| AVAILABLE DATA |
^^^^^^^^^^^^^^^^

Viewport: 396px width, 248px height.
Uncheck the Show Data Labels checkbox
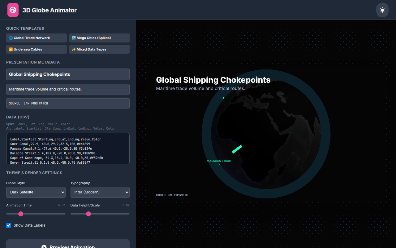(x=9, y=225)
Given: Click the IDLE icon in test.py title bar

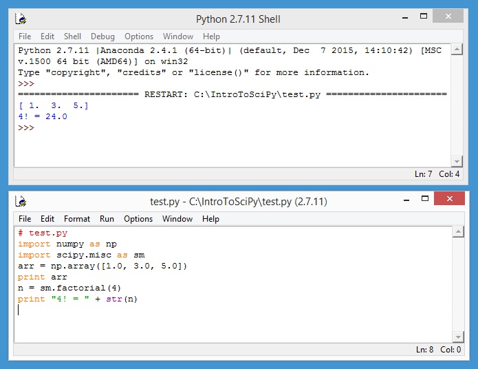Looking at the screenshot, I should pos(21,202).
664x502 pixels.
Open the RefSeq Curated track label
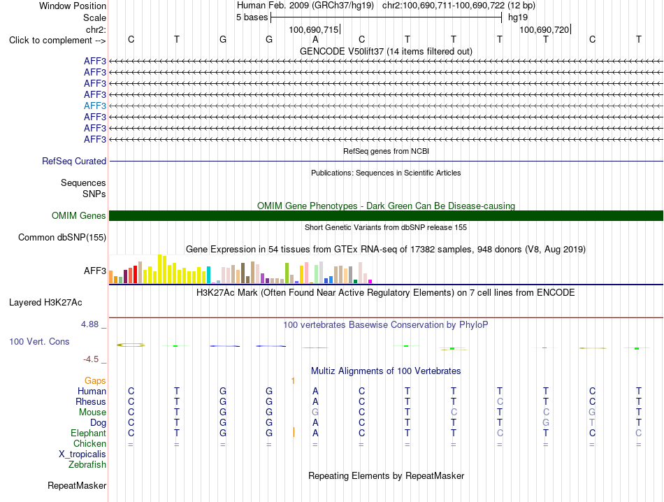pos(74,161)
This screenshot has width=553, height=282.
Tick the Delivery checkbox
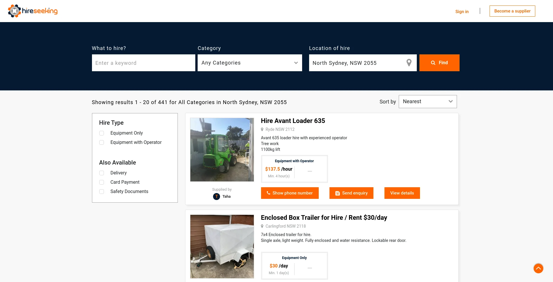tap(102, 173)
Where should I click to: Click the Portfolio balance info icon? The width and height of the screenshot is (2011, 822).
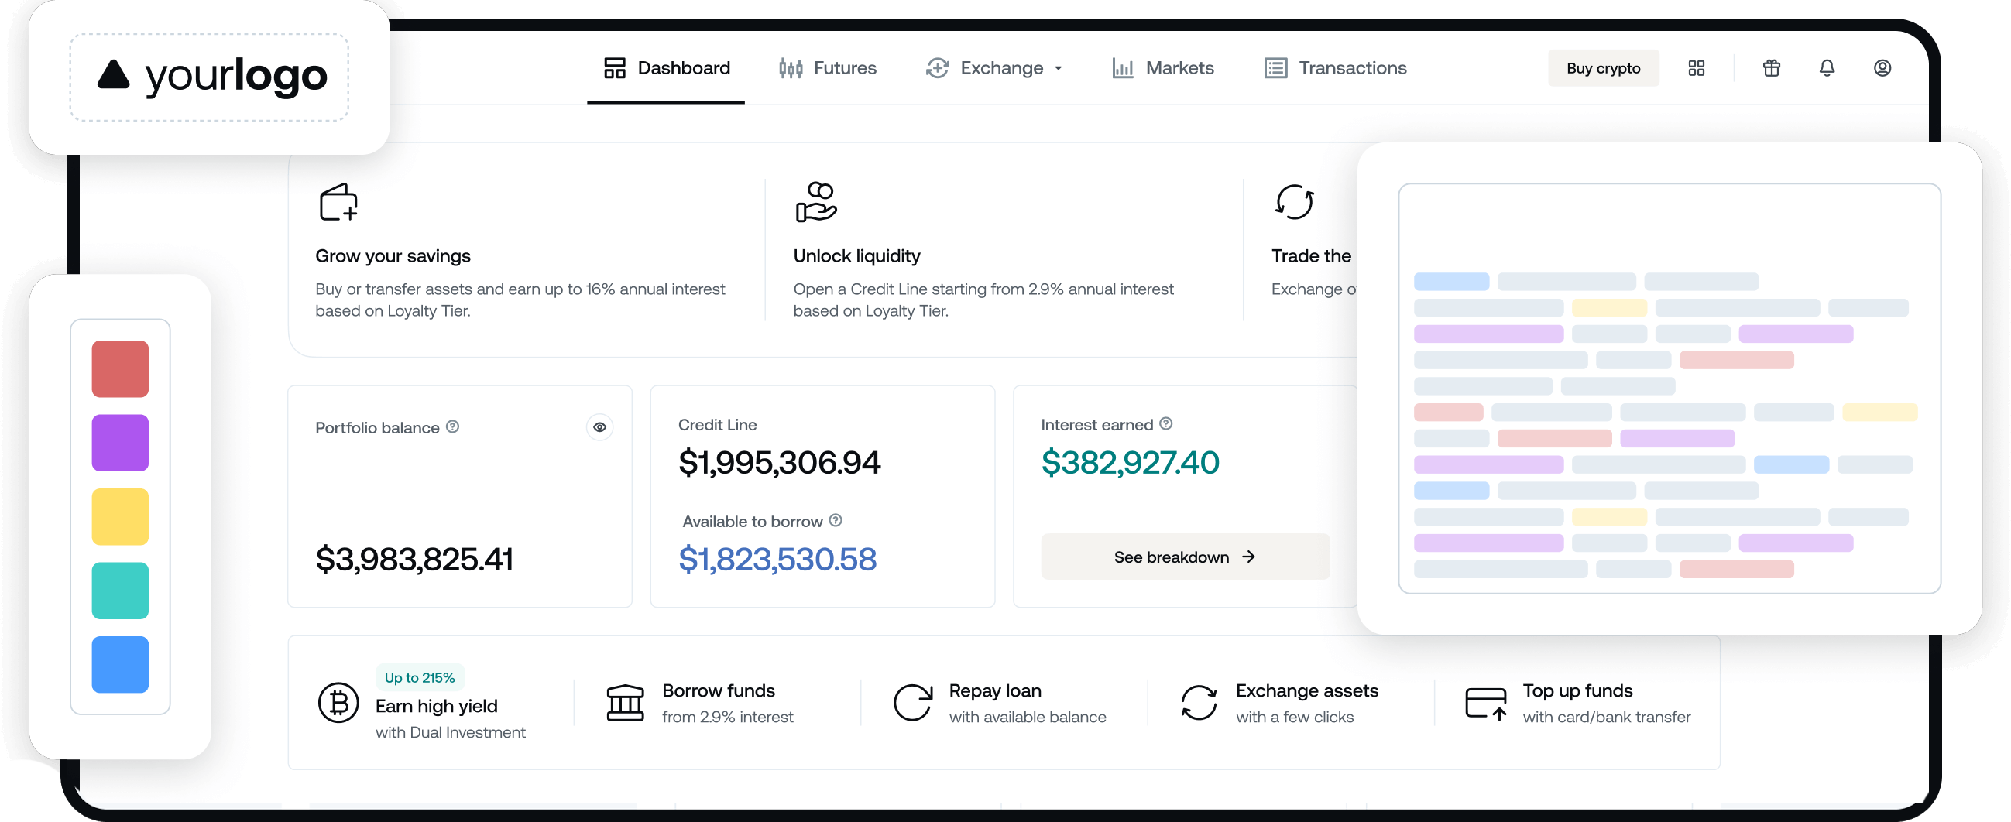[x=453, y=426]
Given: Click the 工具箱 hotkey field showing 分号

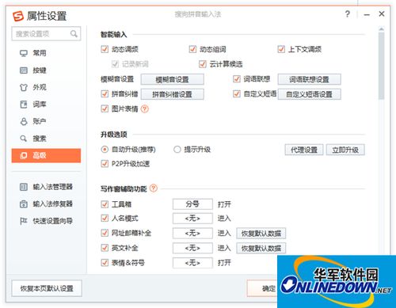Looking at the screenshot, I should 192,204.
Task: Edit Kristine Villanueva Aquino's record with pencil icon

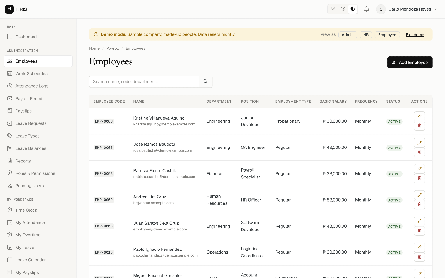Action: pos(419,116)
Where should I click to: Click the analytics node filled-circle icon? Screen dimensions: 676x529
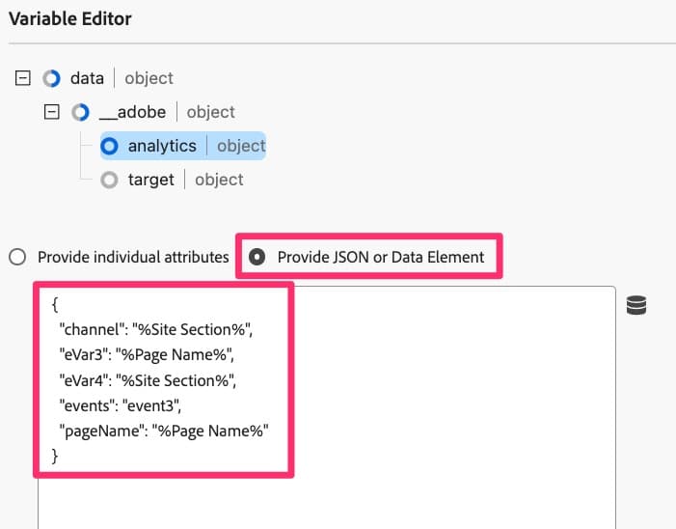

^^^^^^^^^^^^^^^^

| PROMPT |
The data must be repeated exactly. Any pictures in it are to be left out.

| RESULT OF THIS TASK |
Viewport: 396px width, 248px height.
Uncheck the Show Data Labels checkbox
(x=9, y=225)
Given: Click the IDLE icon in test.py title bar

Looking at the screenshot, I should pos(21,202).
664x502 pixels.
Open the RefSeq Curated track label
pos(74,161)
This screenshot has width=553, height=282.
Tick the Delivery checkbox
tap(102, 173)
Where should I click to: Click the Portfolio balance info icon? The width and height of the screenshot is (2011, 822).
[x=453, y=426]
Given: Click the 工具箱 hotkey field showing 分号

Looking at the screenshot, I should 192,204.
Task: Edit Kristine Villanueva Aquino's record with pencil icon

Action: pos(419,116)
Where should I click to: Click the analytics node filled-circle icon? Screen dimensions: 676x529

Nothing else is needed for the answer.